Report each line of the listing below that contains the string "WeKan". Case matters, so match uppercase and lowercase letters as given.

- _Listing from a pointing dataset_

(begin)

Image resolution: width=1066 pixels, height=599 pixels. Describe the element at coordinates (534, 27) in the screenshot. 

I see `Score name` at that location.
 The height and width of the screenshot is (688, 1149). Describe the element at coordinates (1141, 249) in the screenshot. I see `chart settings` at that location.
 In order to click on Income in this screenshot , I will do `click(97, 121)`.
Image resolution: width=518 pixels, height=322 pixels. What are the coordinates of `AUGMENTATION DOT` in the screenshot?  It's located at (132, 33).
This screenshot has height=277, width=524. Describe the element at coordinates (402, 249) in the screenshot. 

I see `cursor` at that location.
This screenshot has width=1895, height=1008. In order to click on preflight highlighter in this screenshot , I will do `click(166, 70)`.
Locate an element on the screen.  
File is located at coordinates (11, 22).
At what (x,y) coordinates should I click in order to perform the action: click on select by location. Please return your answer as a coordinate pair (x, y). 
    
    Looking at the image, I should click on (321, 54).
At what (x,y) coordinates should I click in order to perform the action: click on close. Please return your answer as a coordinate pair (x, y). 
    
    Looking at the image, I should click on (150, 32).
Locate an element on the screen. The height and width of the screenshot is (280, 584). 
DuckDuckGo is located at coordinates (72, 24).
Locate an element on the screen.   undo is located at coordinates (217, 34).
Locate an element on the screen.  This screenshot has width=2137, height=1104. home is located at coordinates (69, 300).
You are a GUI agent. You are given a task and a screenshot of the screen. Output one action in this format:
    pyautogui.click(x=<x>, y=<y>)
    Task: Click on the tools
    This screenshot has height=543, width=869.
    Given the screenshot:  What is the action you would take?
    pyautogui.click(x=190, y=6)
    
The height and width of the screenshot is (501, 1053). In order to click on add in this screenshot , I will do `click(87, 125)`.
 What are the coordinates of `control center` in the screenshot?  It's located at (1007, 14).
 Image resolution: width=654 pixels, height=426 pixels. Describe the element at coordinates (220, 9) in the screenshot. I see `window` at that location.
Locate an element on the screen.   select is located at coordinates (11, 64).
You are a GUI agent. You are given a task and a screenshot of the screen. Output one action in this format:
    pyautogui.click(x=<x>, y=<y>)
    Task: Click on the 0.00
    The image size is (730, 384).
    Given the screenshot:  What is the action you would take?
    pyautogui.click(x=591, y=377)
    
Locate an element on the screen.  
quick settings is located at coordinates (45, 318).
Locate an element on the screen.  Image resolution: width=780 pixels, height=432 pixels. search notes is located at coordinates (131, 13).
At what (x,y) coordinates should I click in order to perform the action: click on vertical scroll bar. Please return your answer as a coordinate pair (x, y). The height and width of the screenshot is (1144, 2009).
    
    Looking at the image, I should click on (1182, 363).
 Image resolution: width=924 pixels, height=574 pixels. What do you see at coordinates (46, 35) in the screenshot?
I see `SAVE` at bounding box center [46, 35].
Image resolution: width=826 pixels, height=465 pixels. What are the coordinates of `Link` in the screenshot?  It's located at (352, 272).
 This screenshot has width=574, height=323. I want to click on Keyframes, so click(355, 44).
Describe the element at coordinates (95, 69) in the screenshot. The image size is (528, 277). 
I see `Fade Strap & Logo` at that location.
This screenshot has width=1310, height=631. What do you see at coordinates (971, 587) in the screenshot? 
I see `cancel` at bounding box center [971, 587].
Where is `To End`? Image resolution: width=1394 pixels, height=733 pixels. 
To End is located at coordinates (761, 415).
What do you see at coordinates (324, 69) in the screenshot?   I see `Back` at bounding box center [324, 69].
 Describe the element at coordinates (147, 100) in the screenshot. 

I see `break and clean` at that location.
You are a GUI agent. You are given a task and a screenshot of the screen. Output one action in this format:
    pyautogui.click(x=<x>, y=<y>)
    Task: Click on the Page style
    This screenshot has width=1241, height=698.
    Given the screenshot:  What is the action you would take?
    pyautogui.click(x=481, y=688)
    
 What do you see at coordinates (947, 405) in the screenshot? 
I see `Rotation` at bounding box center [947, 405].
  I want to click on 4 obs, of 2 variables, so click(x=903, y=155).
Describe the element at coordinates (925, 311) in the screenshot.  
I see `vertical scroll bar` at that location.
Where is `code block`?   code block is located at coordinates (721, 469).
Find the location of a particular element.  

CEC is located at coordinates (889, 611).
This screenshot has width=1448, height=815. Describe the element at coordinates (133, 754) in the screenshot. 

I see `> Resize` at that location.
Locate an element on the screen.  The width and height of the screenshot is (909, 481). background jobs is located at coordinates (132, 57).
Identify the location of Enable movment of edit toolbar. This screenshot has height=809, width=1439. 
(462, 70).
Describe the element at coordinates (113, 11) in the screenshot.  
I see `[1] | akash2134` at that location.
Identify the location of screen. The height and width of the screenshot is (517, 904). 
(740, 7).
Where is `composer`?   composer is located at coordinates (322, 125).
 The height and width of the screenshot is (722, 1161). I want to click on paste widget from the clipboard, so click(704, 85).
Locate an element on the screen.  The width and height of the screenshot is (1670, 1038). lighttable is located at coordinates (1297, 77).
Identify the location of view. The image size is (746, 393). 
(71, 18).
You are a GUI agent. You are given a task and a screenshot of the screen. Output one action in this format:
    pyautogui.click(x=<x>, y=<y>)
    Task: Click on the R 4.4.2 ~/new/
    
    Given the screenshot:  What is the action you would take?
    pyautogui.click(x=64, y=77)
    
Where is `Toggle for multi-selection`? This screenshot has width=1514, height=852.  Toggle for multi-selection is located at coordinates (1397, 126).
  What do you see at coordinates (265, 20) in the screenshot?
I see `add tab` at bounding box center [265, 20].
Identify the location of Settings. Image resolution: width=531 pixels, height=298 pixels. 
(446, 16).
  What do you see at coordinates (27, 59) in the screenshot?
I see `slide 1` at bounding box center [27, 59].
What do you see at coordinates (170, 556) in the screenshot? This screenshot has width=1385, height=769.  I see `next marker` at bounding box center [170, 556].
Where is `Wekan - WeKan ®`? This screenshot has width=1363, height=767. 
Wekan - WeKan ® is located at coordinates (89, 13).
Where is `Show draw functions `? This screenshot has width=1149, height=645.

(end)

- _Task solution_
Where is `Wekan - WeKan ®`? This screenshot has width=1363, height=767. 
Wekan - WeKan ® is located at coordinates (89, 13).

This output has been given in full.